- Document passage:
Start of Block
A hotel chain with forty properties spread across a dozen states has forty separate electricity bills, which means forty DISCOMs, forty billing cycles, forty formats, and forty points at which a bill can be missed or paid late. Hospitality is different from most services in how relentlessly it consumes electricity. Lobbies and refrigeration draw power at 3 a.m. as steadily as at 3 p.m. Even when occupancy dips, the electricity bill has to be paid.

A Sector Expanding Faster than its Back Office

India’s branded room inventory is projected to grow from 1.88 lakh rooms in FY2024 to 2.41 lakh by FY2027, an 8.6% CAGR, with demand outpacing supply, a 10.5% annual demand growth against 8% supply growth, according to the Rubix Industry Insights: Hospitality report. While that gap is good news for occupancy and rates, it is a less convenient one for finance teams, because every new property added to a portfolio adds one more electricity account, another due date, and an added chance for a slip-up.

India’s hospitality market’s growth is also diversifying beyond a handful of familiar cities. Rubix estimates that demand in Tier II and III markets is expanding at roughly 13% annually against 10% supply growth, as hotel chains push into Indore, Coimbatore, Bhubaneswar, and similar cities. What concerns finance teams is that each new market brings its own DISCOM, billing format, and often the local regional language on the bill itself. Hence, when a national hospitality group’s utility footprint grows with its room count, it also fragments with it.

Asset-Light Growth, Utility-Heavy Complexity

Let’s add another layer to this scenario. Much of the expansion in India’s hospitality industry is taking place through management contracts and not direct ownership. For instance, Indian Hotel Company Limited’s pipeline is nearly 93% management-contract-based or asset-light, and others like Lemon Tree are following suit. Such a model is efficient for capital deployment but introduces a structural gap because the brand operating a property is often not the entity that owns it, and utility accounts don’t automatically follow operational control. Someone still has to track who’s responsible for which bill, at which site, under which ownership arrangement. It becomes a reconciliation problem that scales with every new signed contract.
End of Block
- Provided data:
Start of Block
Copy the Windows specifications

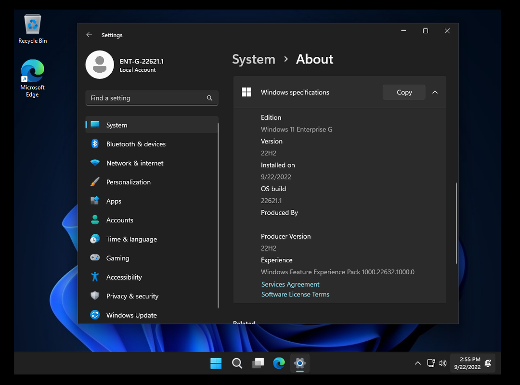click(404, 92)
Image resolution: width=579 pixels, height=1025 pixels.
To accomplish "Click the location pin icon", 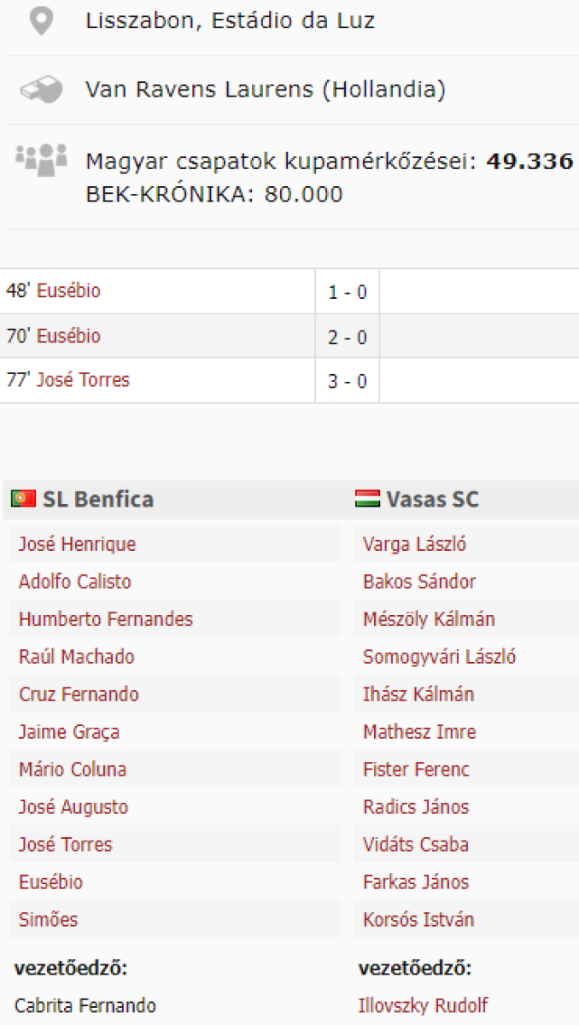I will [x=40, y=21].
End of Block
- Instructions to follow:
In the text on hotel electricity bills, rewrite the part starting with "A hotel chain" and going on through "to be paid.", switching "a dozen" to "fifteen".

- Finished task:
A hotel chain with forty properties spread across fifteen states has forty separate electricity bills, which means forty DISCOMs, forty billing cycles, forty formats, and forty points at which a bill can be missed or paid late. Hospitality is different from most services in how relentlessly it consumes electricity. Lobbies and refrigeration draw power at 3 a.m. as steadily as at 3 p.m. Even when occupancy dips, the electricity bill has to be paid.